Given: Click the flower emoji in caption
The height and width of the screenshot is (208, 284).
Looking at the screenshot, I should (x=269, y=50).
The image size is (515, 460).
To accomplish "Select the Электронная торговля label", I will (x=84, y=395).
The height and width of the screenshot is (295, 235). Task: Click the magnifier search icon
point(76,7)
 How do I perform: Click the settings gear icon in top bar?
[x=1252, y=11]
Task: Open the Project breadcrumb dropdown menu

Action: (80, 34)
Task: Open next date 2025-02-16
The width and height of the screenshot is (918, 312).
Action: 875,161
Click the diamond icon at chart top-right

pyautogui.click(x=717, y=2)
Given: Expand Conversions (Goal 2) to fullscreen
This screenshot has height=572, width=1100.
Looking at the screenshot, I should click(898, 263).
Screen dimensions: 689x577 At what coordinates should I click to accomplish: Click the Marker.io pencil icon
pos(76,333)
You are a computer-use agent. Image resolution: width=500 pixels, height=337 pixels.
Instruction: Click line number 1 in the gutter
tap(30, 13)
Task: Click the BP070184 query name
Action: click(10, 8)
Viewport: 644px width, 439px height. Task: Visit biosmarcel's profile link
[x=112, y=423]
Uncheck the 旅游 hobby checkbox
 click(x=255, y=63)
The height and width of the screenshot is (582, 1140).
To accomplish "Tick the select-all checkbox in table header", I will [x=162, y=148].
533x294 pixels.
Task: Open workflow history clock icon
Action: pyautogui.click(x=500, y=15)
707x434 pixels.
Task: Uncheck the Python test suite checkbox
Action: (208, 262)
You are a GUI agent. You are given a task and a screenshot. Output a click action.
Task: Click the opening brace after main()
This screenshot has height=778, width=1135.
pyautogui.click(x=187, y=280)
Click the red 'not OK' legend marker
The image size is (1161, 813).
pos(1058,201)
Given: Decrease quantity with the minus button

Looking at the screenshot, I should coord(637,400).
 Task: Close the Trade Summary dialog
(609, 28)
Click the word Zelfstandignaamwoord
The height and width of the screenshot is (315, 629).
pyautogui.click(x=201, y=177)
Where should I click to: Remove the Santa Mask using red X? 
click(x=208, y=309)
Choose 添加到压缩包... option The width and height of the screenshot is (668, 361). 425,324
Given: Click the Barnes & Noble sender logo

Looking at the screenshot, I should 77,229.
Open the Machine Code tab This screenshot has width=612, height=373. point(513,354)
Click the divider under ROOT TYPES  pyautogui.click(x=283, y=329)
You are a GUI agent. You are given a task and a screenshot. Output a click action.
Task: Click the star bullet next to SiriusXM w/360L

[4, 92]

### TO DO
Transcribe the records above exactly, beginning at the line that contains "Viewport: 644px width, 439px" and ending with the line that contains "The height and width of the screenshot is (582, 1140).", both included, and nothing else.

### TASK RESPONSE
Viewport: 644px width, 439px height. Task: Visit biosmarcel's profile link
[x=112, y=423]
Uncheck the 旅游 hobby checkbox
 click(x=255, y=63)
The height and width of the screenshot is (582, 1140).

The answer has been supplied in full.